塔から離れると敵が強くなってくる。ゴブリンマジシャンやオークアーチャーなどの遠距離攻撃を得意とする魔物が現れるようになった。しかし、それも1匹ずつの親切設計だ。
「2階に行ってみるか」
塔に戻り、2階への扉を開けると螺旋階段があった。螺旋階段を上ると行き止まりに扉がある。扉を開けると森だった。
「2階は森のステージか」
2階は1階に居た魔物達が群れで居るようだ。3階に上がってみた。
「3階は洞窟か」
どんどんと上っていくと、48階まで来た。
「48階は地獄か」
針山や燃える山、氷の山などが点在している。それぞれの場所に強力な魔物が潜んでいるようだ。遠くから見て分かる範囲でも身長10メートルもありそうな巨人が歩いている。

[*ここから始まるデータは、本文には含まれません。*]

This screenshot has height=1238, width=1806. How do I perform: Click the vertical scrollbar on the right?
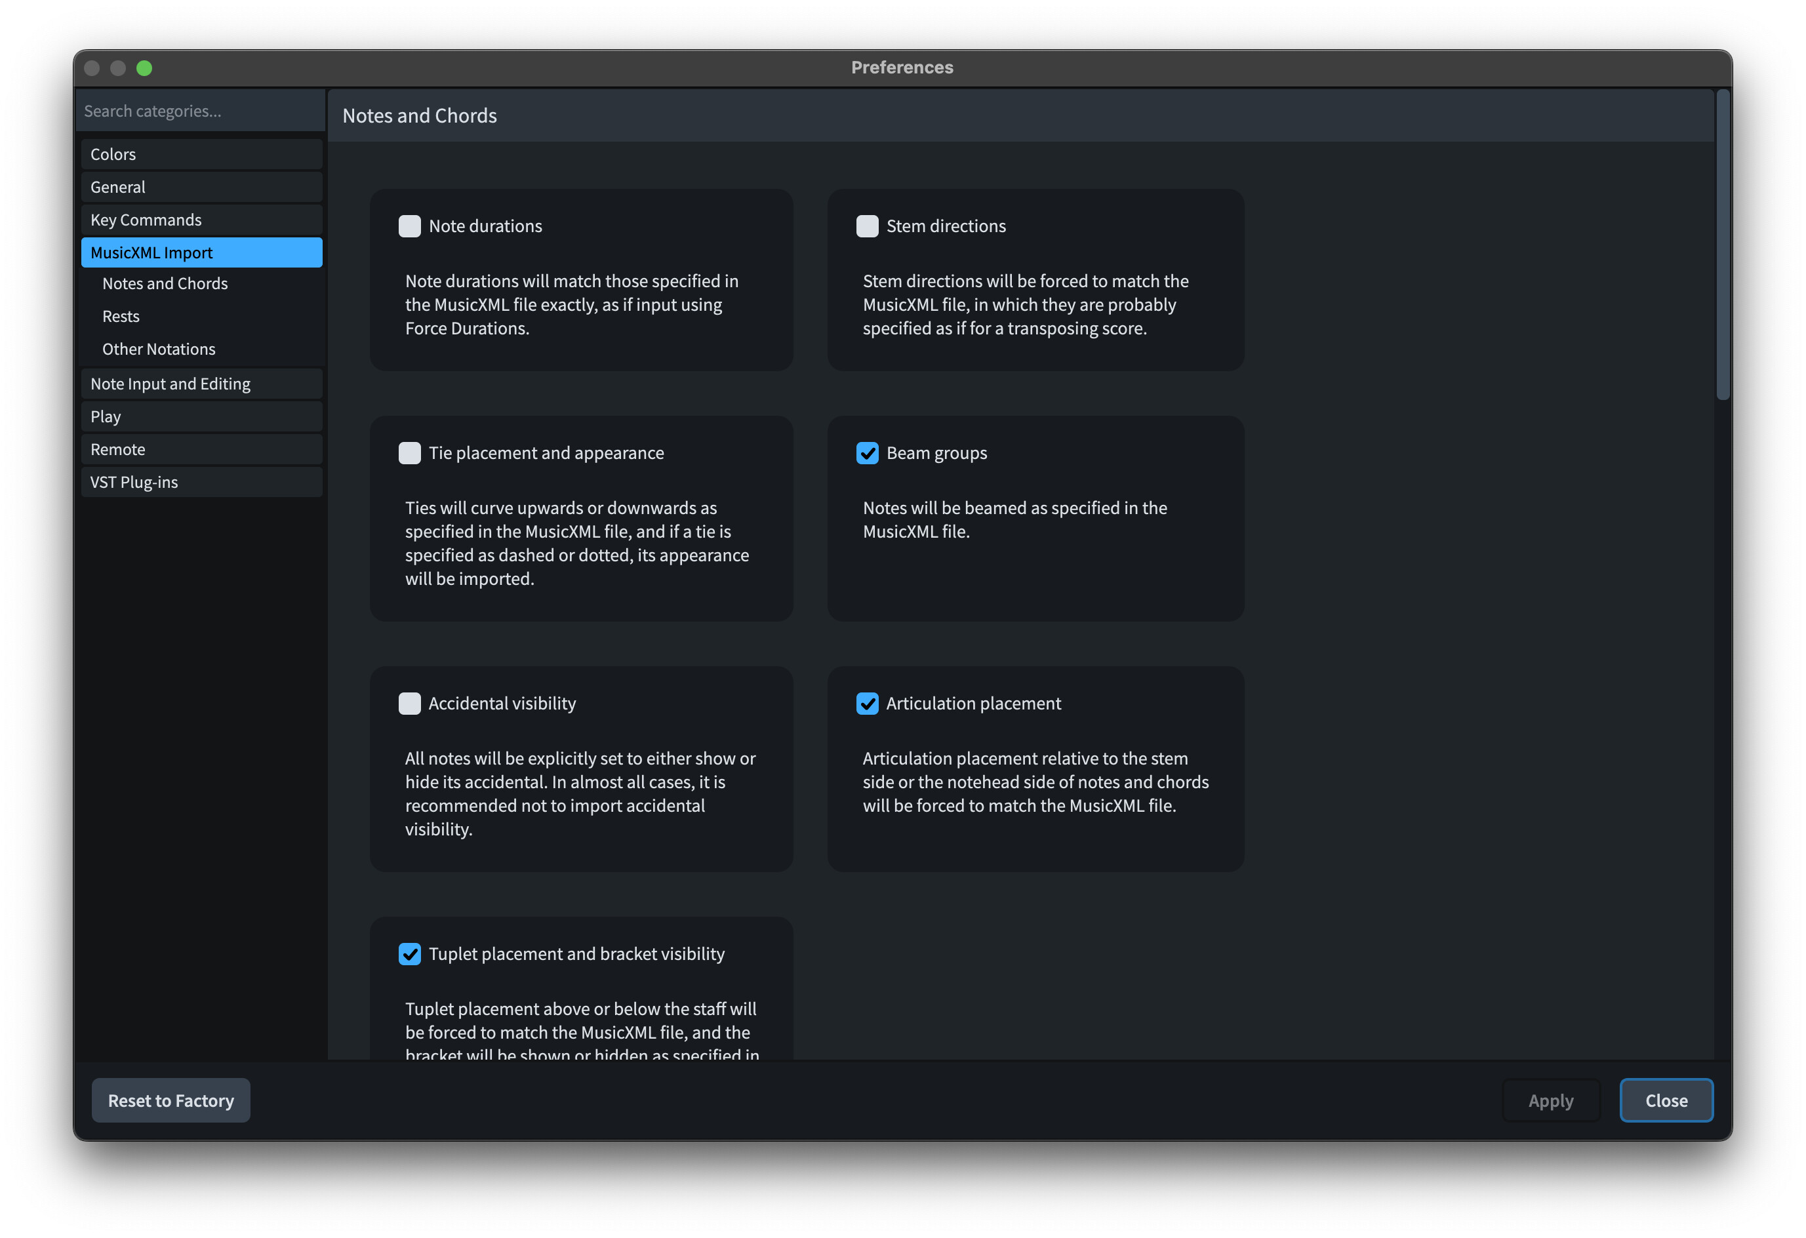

倒すことは出来るけど、せっかく生み出した魔物が勿体ないのでそのままにしておく。
「49階に行こうかな〜。ん?何か書いてあるぞ」
『これより先に入るべからず。命を捨てる覚悟のある者だけ進め』
ここから先は未知の領域のようだ。
「ハティ、行ってみるか?」
「わん!」
ハティが行きたがっているので、行ってみることにした。49階の扉を開ける。
「ここは……」
そこはまさにコメットがかつて住んでいた時代、ジュラ紀の恐竜たちの世界だった。
「懐かしいなぁ!」
恐竜達が我が物顔で闊歩している。そして苛烈な生存競争が繰り広げられている。
「俺の魔力を使ったせいで、記憶の中のジュラ紀が再現されたのだろうか?」
「くぅん?」
ハティが動こうとしないコメットを見て不思議そうな顔をしている。
「ごめん、ハティ。久しぶりのジュラ紀を散歩しようか!」
冒険者達がこの風景や恐竜を見たらどう思うだろうか?
まぁ、大型の恐竜は高レベル過ぎて一般の冒険者じゃ手も足も出ないだろう。
「テイムしたら連れ帰ることは出来るのかな?さすがに無理か」
少し散歩してジュラ紀を堪能してから転移の指輪で帰還した。